Hamlet in Bedfordshire, England

Hinwick (/ˈhɪnɪk/ HIN-ik) is a hamlet in northwest Bedfordshire, England, United Kingdom; it is around nine miles north west of Bedford and is about 1 km east of the county border with Northamptonshire which is also the postal county. The hamlet is in the parish of Podington, which is sometimes called "Podington and Hinwick" and this parish was within the Hundred of Willey. Hinwick was recorded in the Domesday Book in 1086 as Haneuuich, also spelt Heneuuiche or Henewich and has also been recorded as Henewic and Hynewyk from the 13th century. In 1086, the population consisted of 19 households under six owners.

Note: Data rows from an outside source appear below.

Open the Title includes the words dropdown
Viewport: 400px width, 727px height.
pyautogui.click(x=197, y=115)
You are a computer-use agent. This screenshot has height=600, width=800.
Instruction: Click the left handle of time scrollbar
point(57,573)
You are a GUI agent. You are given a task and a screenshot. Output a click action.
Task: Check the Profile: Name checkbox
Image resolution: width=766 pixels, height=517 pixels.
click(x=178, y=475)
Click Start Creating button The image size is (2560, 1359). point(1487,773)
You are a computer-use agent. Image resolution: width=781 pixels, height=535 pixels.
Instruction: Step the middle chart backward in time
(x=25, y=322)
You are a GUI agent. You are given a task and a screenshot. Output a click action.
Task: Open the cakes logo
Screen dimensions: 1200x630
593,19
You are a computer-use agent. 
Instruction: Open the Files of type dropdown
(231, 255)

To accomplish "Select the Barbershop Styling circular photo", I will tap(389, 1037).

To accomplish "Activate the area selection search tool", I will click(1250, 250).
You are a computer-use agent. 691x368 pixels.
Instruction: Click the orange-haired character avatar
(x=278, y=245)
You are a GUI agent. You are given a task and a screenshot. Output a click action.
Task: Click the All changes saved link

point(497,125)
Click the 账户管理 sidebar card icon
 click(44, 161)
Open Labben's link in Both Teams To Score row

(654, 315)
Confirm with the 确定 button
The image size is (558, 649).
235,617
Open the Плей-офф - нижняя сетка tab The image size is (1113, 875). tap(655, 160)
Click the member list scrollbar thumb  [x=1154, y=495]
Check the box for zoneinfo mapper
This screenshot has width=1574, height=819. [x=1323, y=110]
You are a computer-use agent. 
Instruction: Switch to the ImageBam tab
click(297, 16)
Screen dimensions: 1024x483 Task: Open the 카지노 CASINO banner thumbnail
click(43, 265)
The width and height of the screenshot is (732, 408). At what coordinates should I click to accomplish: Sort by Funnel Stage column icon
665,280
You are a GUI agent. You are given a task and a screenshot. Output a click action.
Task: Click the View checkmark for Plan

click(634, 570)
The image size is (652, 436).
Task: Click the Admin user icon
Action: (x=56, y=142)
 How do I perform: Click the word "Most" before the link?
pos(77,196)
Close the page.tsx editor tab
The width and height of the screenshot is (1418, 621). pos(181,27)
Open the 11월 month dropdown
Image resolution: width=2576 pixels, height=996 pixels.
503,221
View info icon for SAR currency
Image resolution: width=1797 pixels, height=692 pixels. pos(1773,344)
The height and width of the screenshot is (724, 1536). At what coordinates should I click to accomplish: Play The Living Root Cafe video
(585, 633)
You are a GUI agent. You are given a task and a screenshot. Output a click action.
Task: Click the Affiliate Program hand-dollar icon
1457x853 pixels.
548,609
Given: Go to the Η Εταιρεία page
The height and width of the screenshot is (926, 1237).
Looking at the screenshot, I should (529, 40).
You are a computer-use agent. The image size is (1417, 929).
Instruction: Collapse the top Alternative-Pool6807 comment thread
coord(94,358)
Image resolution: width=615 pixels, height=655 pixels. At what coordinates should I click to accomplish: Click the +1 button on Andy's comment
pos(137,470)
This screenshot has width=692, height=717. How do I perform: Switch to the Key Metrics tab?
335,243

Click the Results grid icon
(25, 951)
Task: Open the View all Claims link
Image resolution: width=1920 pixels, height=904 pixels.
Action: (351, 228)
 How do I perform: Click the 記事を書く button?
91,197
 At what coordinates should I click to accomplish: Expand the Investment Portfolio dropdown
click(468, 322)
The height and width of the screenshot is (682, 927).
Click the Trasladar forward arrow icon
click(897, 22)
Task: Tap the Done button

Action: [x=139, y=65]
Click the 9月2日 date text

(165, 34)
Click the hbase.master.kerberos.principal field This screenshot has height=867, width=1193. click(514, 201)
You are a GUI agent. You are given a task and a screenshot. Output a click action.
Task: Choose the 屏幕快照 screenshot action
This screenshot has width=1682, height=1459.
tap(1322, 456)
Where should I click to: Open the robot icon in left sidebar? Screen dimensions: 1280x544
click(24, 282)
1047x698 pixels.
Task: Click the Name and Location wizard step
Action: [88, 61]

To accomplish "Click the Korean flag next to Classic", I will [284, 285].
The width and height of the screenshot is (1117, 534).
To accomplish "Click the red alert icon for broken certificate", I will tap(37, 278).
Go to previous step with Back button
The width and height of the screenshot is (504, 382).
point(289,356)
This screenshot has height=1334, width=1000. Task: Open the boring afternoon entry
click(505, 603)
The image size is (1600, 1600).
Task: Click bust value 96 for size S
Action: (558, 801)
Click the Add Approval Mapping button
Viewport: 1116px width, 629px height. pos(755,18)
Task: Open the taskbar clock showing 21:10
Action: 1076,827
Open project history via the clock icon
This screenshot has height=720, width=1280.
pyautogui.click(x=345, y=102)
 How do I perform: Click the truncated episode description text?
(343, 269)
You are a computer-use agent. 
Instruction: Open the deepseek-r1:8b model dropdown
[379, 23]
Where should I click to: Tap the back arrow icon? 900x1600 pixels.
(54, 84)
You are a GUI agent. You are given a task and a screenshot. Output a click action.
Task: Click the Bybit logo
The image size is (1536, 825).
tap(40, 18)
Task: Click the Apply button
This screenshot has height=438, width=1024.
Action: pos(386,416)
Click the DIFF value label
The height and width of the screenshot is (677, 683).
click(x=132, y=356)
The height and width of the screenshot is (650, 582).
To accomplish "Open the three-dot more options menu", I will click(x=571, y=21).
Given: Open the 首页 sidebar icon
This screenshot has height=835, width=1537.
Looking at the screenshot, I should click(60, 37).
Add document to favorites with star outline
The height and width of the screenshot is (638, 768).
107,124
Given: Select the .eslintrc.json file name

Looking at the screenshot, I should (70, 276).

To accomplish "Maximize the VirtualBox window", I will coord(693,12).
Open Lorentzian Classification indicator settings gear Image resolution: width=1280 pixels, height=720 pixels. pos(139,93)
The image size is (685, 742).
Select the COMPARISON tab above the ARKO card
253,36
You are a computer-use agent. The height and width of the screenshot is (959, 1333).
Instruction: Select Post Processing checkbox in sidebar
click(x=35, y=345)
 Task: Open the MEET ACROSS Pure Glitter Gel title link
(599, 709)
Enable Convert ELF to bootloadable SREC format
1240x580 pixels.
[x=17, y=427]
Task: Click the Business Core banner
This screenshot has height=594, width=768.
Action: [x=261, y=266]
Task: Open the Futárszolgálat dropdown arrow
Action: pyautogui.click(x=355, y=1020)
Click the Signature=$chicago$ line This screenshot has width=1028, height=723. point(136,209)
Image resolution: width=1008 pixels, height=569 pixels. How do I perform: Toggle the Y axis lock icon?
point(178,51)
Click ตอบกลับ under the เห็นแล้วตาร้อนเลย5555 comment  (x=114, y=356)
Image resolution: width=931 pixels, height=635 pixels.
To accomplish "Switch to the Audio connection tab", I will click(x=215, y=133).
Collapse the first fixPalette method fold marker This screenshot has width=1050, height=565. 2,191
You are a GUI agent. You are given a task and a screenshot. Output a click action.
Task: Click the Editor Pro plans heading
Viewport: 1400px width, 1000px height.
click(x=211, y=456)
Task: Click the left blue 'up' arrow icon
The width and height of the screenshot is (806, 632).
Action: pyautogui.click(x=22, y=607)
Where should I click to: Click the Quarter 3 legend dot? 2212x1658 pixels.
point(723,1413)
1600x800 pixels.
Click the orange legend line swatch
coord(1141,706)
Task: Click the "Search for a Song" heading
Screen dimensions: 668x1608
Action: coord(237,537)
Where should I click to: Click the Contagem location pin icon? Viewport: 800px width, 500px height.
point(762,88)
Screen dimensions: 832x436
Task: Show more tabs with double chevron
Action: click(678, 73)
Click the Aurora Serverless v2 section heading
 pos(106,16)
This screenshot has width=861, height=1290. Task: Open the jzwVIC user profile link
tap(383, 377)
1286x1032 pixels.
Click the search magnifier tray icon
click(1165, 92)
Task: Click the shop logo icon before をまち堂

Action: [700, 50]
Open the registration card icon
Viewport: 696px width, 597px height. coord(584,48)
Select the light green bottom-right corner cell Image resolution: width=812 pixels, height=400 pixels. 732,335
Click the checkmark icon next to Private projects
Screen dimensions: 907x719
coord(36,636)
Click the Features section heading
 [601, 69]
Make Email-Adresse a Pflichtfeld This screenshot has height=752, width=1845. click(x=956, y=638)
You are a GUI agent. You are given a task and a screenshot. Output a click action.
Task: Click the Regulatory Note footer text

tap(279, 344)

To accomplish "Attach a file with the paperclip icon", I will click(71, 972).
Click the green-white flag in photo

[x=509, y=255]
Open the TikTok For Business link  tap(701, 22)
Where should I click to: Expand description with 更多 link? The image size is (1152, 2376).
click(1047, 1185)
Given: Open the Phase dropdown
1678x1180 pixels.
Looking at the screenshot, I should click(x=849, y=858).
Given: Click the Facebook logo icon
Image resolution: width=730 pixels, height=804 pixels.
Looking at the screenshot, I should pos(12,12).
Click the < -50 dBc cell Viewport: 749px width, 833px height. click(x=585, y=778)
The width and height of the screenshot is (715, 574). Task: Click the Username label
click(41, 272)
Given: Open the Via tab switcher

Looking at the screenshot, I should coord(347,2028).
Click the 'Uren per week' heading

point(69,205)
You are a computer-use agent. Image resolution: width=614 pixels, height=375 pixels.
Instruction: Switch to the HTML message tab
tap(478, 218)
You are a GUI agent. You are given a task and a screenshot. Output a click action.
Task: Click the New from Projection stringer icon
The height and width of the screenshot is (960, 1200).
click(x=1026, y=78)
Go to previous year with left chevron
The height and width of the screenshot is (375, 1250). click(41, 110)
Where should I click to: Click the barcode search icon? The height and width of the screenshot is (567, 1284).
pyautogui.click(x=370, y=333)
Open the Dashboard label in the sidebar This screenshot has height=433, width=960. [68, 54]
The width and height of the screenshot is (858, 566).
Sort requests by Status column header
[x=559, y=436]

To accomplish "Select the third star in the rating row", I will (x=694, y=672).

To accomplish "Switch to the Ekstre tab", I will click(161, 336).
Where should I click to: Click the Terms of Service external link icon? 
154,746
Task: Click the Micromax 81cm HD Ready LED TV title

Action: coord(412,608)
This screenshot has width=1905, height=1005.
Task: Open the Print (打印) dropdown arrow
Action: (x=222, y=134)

The area had been inhabited for centuries by that time. Paleoliths (stone tools) have been found and there is an indication that Bronze Age cinerary urn was also found. Some evidence of Roman habitation was also discovered including pottery, building materials and animal bones.

Today Hinwick is within the electoral ward of Harrold which is in the Borough of Bedford. Located around two miles south east of Hinwick are RAF Podington and Santa Pod Raceway.

At the cross roads, to the north side of the hamlet is Hinwick House, a manor house in its own 36 acres of grounds, built in 1709–14; its Victorian wing was added in 1860. The house is Grade I listed; it was extensively restored in 2014–2016.

Hinwick Numbers 1 and 2 (two houses) are Grade II listed, (Entry Number:
1114355). They were built around 1682 but modified since that time.

According to the 2015/2016 Hinwick Conservation report, the community has changed significantly over the centuries, from primarily agricultural "to a predominantly residential commuter village". Some historically significant buildings remain however, including Park Farm House, West Farm House, the barn at West Farm, the Old Wheatsheaf and the Keepers Cottage.

Less than one mile north north east along the main road is the village of Podington. Other nearby villages include, Farndish to the north and Wollaston to the north west, both just within two miles and also Bozeat around two and a half miles south west. The centre of the larger town, Rushden, is around three and a half miles north north east.